Publisher Hits Out At BBC Local Media Report

David Higgerson of Trinity Mirror has hit out at a BBC report into the local media industry, labelling the piece “horrendously inaccurate,” “one-sided” and harmful to the local media sector. 

Writing in his blog this week David, digital publishing director, Trinity Mirror Regionals, said that the piece, which was broadcast on Radio 4’s PM programme and then followed up with a piece online, could have been a useful opportunity to discuss the challenges facing the industry but completely failed to mention the key challenges of funding local journlaism in the digital environment. 

In a withering assessment of the report, David writes: “Most crucially, there’s zero discussion of online news – or the revenue challenges which afflict all publishers. These aren’t just nice to haves when discussing the impact of journalism, or the future of journalism, but the very cornerstones on which to have the discussion. And much more relevant than the fact the Coventry Evening Telegraph’s old offices are becoming a pop-up tourist attraction in their own right.

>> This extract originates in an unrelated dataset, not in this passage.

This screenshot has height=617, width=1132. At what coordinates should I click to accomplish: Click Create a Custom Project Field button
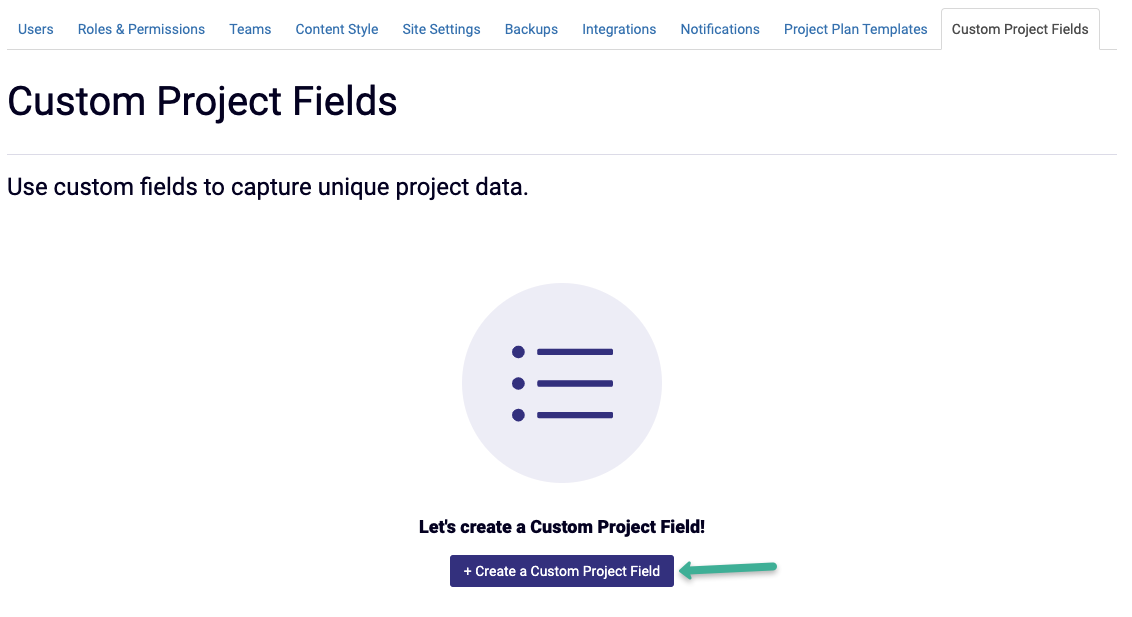click(562, 571)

“An HMRC court case involving former Cambridge News owners Iliffe Media is referenced, but not a word about the fact Lord Iliffe has launched a new newspaper, the Cambridge Independent, in competition to his old title. Far be it from me to celebrate the competition, but doesn’t that strike you as odd?

“The nearest we get to the true issues facing journalism is when Bureau Local’s editor Megan Lucero is interviewed and says: “It rests on how we see journalism- do we see it as a service or do we think it needs to thrive alone as a business? That is a decision we have to make as a society.”

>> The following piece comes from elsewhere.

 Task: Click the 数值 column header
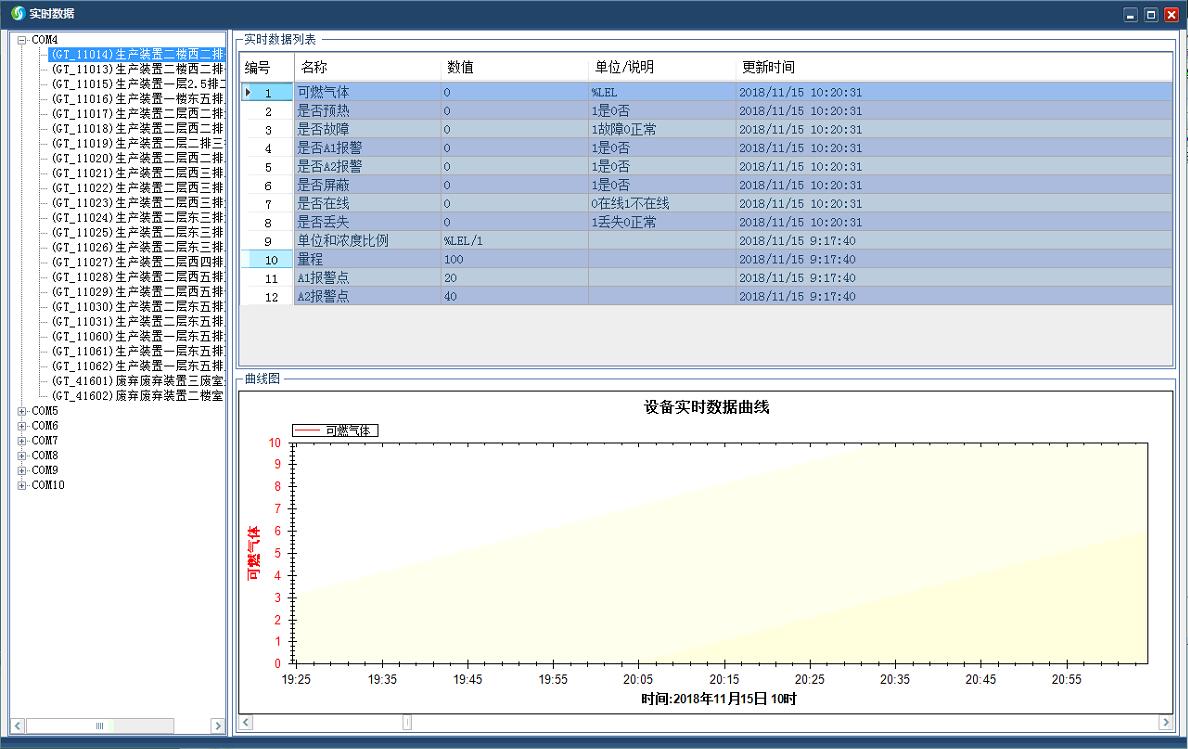pyautogui.click(x=460, y=67)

“The tragedy of the PM piece is that it will inform views of the local media by people who don’t know the ins and outs of what’s really going on – and that false impression should be a source of shame to the BBC, and one it should look into.

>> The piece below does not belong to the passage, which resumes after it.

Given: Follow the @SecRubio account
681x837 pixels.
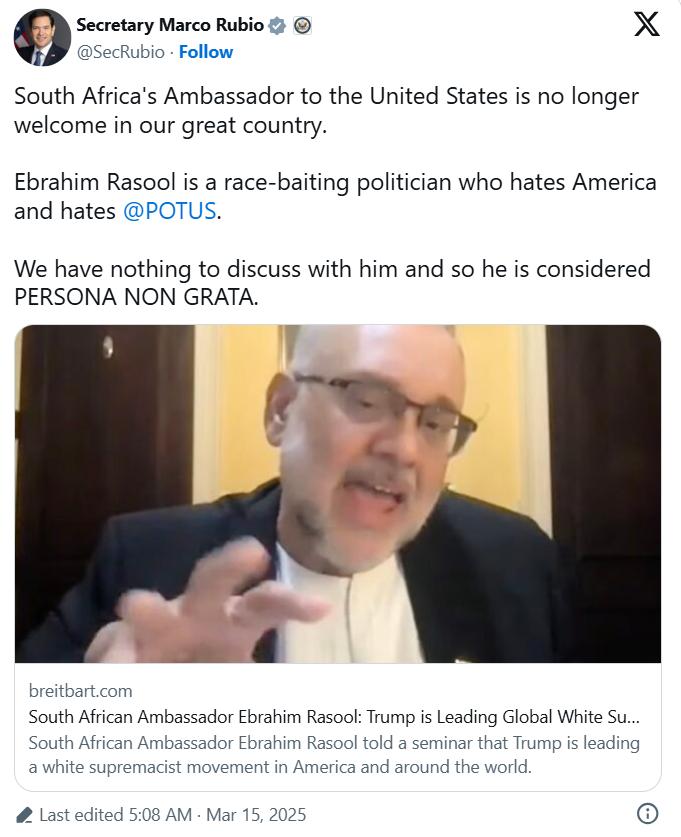Looking at the screenshot, I should click(206, 52).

“I hate moaning about journalism, because there are enough people doing it already. But when, as a journalist, you come away from a piece of work knowing it’s wrong, and unable to work out why it’s so wrong, you start to see the world through the eyes of people who feel the media gets things wrong.

“When challenged on this, Hutton said she didn’t have space to mention everything she had wanted to. Which as a journalistic excuse, especially when so vocally critical about those you subsequently report on, doesn’t wash. Maybe the BBC will consider making their online piece more balanced now. And follow up on the PM programme with a more considered piece. We live in hope.

“Amol Rajan, the BBC’s media editor, took to Twitter to praise the piece. The BBC’s Welsh media editor did too. That neither could see how hopelessly one-sided and fundamentally inaccurate the PM piece and the follow-up online article were, is as astonishing as it is frightening.

“Local journalism is too important to be misrepresented in such a one-sided way. Doing so only harms it further.”